Screenshot grounding data

--- START ---

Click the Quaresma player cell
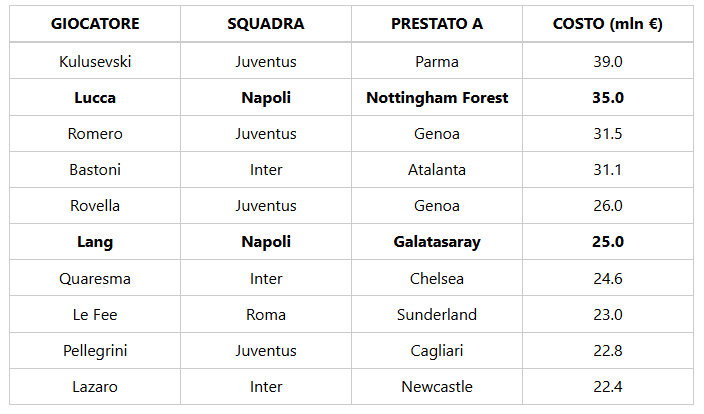Screen dimensions: 704x414 point(95,279)
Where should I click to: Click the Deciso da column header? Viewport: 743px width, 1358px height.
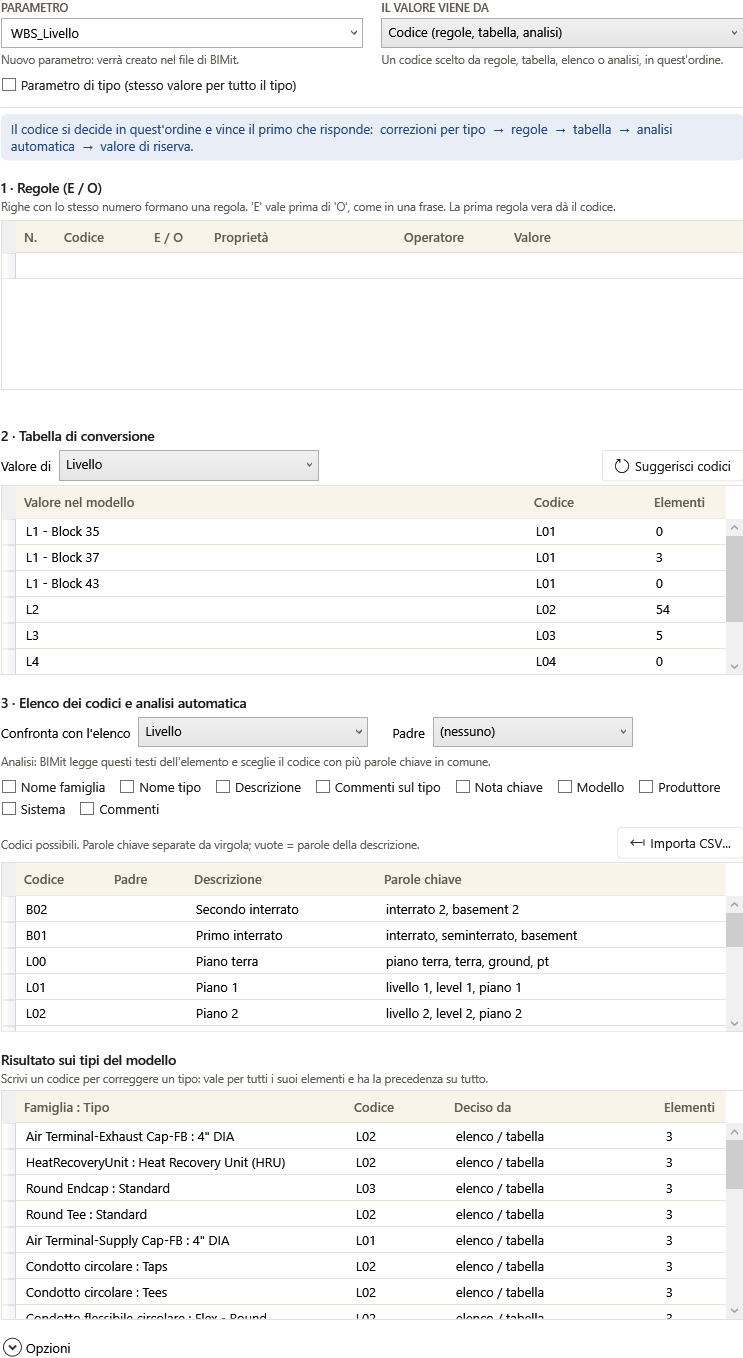pos(482,1107)
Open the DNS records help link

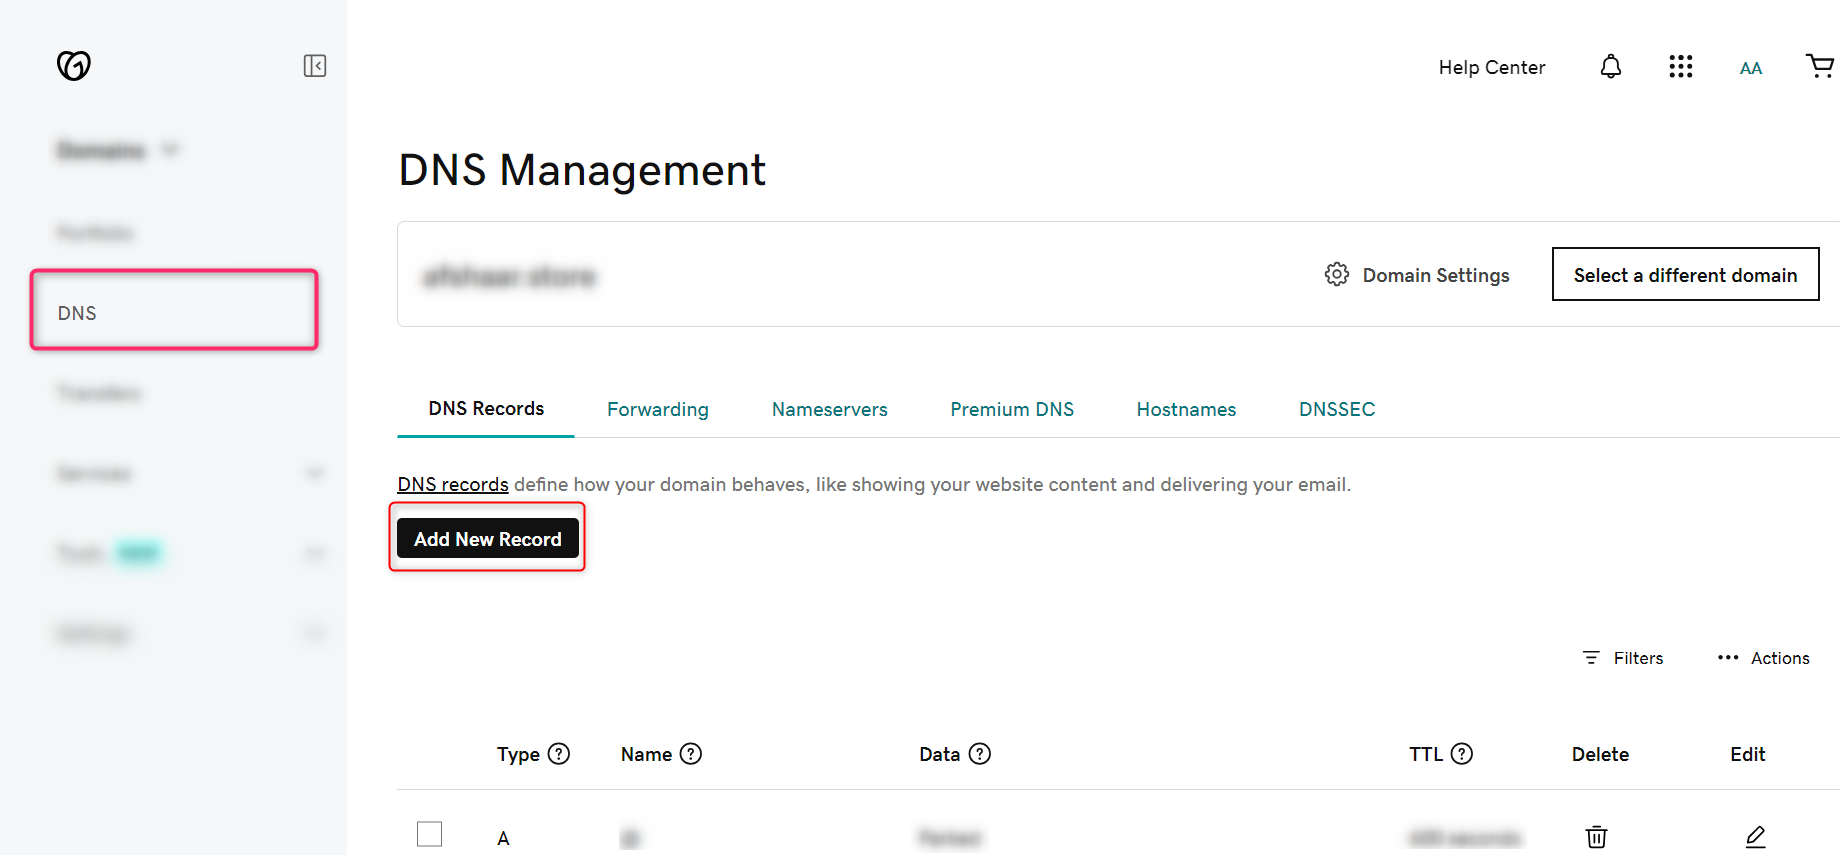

--- END ---

**What the task requires**
Faithful copy, images left out: write out every line of data.

**Output below**
Click the Quaresma player cell
Screen dimensions: 704x414 point(95,279)
Where should I click to: Click the Deciso da column header? Viewport: 743px width, 1358px height.
pos(482,1107)
Open the DNS records help link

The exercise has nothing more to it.